Flan di spinaci

Flan_di_spinaciFlan di spinaci
Tempo di preparazione: 20 minuti.
Tempo di cottura: 35 minuti.

Ingredienti per 4 :

1 chilo e 300 grammi di spinaci,
Due decilitri di panna fresca,
Tre decilitri di latte caldo,
25 grammi di farina bianca,
80 grammi di burro,
Due uova intere e un tuorlo,
Un pizzico di noce moscata,
Sale,
Pane grattugiato per lo stampo.


Preparazione:

Pulite e lavate bene gli spinaci in acqua corrente fredda e poi fateli lessare in una pentola con la sola acqua rimasta sulle foglie; salateli, scolateli e strizzateli molto bene.

Tritateli finemente e poneteli in una casseruola con 30 grammi di burro. Metteteli quindi sul fuoco moderato e, rigirando spesso, fate evaporare tutta l'acqua rimasta.

Unite la panna fresca e, sempre rigirando, lasciate nuovamente asciugare bene; togliete a questo punto dal fuoco e lasciate intiepidire.

In una casseruola fate sciogliere 40 grammi di burro, aggiungete la farina bianca e, sempre mescolando, lasciate tostare per cinque minuti; quindi unite il latte e continuate a rigirare con la spatola di legno, sino a che tutto si sia amalgamato perfettamente.

Controllate il sale, unite la noce moscata e lasciate cuocere per dieci minuti circa.
Unite agli spinaci la béchamel così ottenuta, mescolate e aggiungete una per volta le uova.

Lavorate a lungo il composto con la spatola di legno, prima di versarlo in uno stampo da flan a bordi alti, imburrato e leggermente cosparso di pane grattugiato. Lasciate cuocere a bagnomaria a fuoco medio per circa 20 minuti.

Sformate e servite.
Se l'impasto del flan è perfettamente riuscito, risulterà gonfio e soffice, abbastanza simile a un soufflé.


Note - Consigli - Varianti :

Gli spinaci freschi, praticamente diponibili tutto l'anno, si conservano facilmente, per un giorno o due, nel cestello delle verdure del frigorifero e si consumano, dopo breve bollitura, in diversi modi, come indicato nelle ricette.

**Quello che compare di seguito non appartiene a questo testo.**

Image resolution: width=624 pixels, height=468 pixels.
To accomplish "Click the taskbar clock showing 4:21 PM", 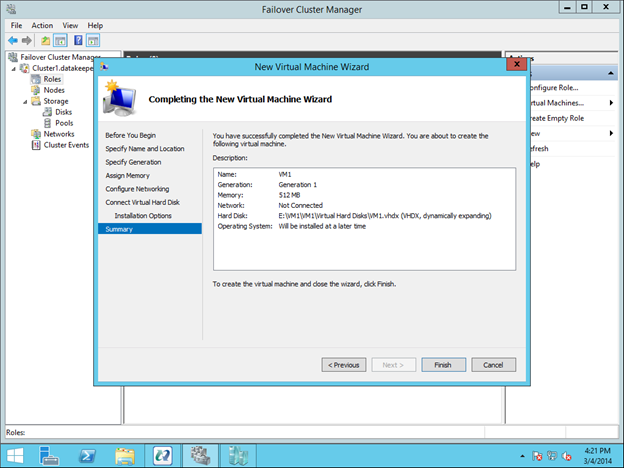I will (594, 455).
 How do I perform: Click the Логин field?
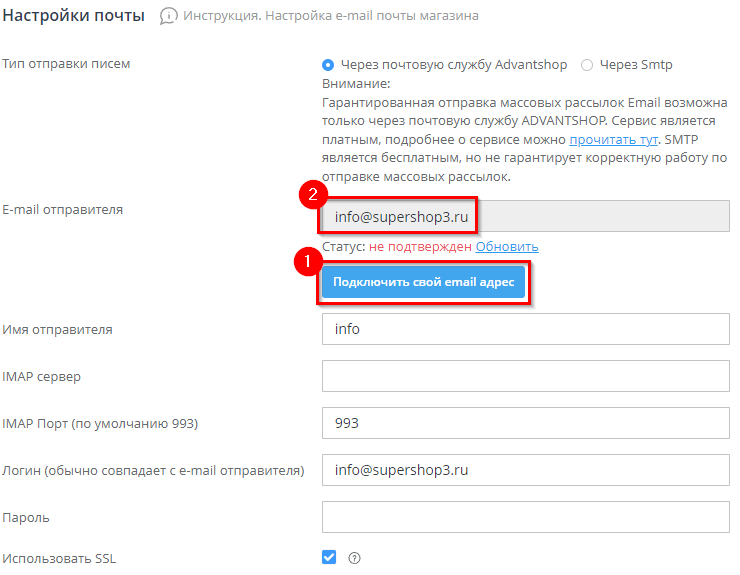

Più raramente, e solo se si tratta di piantine molto tenere appena germogliate, si servono crudi, in insalata. Il loro impiego in minestre, timballi, flan, ripieni, crocchette, ecc. è vastissimo, sia che si usino freschi sia surgelati.

Molti gastronomi criticano la eccessiva strizzatura cui vengono sottoposti gli spinaci bolliti: l'acqua che se ne ricava non dovrebbe essere eliminata, ma utilizzata per preparare minestre e brodi vegetali o per arricchire fondi di cottura.

Gli spinaci freschi vanno lavati con molta cura, perché le piantine sono solitamente piene di sabbia e terra. Nella cucina internazionale le guarnizioni a base di spinaci vengono chiamate a la fiorentine: tra queste, molto note sono le uova al burro.